What you should do. Begin with the line in which "Image resolution: width=768" appears and end with the final line of the entries. Retype each one exactly and add nothing.

(Dataset items)
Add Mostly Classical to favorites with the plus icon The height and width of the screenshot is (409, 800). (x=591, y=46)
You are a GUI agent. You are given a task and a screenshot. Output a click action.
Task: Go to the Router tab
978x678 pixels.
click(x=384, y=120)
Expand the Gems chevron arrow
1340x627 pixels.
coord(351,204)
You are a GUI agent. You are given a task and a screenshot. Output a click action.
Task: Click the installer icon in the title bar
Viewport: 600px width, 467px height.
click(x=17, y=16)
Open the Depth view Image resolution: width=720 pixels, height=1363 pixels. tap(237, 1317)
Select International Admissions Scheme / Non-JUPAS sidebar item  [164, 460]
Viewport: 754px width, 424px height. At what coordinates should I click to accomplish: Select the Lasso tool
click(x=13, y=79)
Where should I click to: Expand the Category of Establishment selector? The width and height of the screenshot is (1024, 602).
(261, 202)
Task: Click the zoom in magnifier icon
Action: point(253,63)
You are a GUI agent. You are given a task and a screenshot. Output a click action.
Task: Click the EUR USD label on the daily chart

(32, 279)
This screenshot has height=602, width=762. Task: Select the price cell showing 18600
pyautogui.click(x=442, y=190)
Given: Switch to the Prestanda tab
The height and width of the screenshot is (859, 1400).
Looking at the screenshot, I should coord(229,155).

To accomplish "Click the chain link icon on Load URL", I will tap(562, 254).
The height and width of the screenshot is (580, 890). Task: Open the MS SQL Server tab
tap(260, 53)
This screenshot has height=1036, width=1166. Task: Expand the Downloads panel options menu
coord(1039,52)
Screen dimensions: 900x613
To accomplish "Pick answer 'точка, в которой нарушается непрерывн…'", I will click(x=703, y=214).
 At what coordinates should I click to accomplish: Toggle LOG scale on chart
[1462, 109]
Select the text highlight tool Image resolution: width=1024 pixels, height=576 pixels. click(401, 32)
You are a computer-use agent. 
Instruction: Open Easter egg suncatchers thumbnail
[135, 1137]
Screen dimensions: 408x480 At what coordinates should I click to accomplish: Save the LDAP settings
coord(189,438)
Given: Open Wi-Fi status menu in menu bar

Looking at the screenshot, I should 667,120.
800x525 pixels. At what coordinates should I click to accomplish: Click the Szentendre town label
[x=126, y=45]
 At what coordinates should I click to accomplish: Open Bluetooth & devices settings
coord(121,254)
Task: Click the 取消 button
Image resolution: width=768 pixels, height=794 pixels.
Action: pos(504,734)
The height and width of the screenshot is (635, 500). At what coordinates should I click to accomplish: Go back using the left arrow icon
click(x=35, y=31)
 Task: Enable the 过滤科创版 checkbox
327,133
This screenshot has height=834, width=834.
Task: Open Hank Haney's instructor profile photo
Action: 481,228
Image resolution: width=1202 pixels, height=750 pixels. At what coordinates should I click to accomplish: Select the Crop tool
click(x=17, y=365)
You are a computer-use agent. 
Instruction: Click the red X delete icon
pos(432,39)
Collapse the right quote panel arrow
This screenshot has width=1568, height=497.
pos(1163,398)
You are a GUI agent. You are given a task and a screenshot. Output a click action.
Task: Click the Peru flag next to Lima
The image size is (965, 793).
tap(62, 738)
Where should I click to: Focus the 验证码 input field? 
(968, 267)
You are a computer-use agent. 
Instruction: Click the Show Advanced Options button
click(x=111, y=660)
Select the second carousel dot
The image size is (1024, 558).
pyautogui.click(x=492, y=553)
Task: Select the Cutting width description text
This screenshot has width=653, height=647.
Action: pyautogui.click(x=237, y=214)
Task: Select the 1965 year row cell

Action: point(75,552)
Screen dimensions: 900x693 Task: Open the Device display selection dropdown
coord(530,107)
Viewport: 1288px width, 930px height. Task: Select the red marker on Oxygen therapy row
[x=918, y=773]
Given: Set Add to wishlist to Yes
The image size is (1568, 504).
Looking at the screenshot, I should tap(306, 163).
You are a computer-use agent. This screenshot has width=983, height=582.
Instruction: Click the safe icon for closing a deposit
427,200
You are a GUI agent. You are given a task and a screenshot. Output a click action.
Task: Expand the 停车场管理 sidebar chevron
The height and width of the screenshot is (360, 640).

Exercise output.
Image resolution: width=768 pixels, height=794 pixels.
Action: pos(504,734)
The height and width of the screenshot is (635, 500). At what coordinates should I click to accomplish: Go back using the left arrow icon
click(x=35, y=31)
 Task: Enable the 过滤科创版 checkbox
327,133
This screenshot has height=834, width=834.
Task: Open Hank Haney's instructor profile photo
Action: 481,228
Image resolution: width=1202 pixels, height=750 pixels. At what coordinates should I click to accomplish: Select the Crop tool
click(x=17, y=365)
You are a computer-use agent. 
Instruction: Click the red X delete icon
pos(432,39)
Collapse the right quote panel arrow
This screenshot has width=1568, height=497.
pos(1163,398)
You are a GUI agent. You are given a task and a screenshot. Output a click action.
Task: Click the Peru flag next to Lima
The image size is (965, 793).
tap(62, 738)
Where should I click to: Focus the 验证码 input field? 
(968, 267)
You are a computer-use agent. 
Instruction: Click the Show Advanced Options button
click(x=111, y=660)
Select the second carousel dot
The image size is (1024, 558).
pyautogui.click(x=492, y=553)
Task: Select the Cutting width description text
This screenshot has width=653, height=647.
Action: pyautogui.click(x=237, y=214)
Task: Select the 1965 year row cell

Action: point(75,552)
Screen dimensions: 900x693 Task: Open the Device display selection dropdown
coord(530,107)
Viewport: 1288px width, 930px height. Task: Select the red marker on Oxygen therapy row
[x=918, y=773]
Given: Set Add to wishlist to Yes
The image size is (1568, 504).
Looking at the screenshot, I should tap(306, 163).
You are a computer-use agent. This screenshot has width=983, height=582.
Instruction: Click the safe icon for closing a deposit
427,200
You are a GUI agent. You are given a task and a screenshot. Output a click action.
Task: Expand the 停车场管理 sidebar chevron
The height and width of the screenshot is (360, 640).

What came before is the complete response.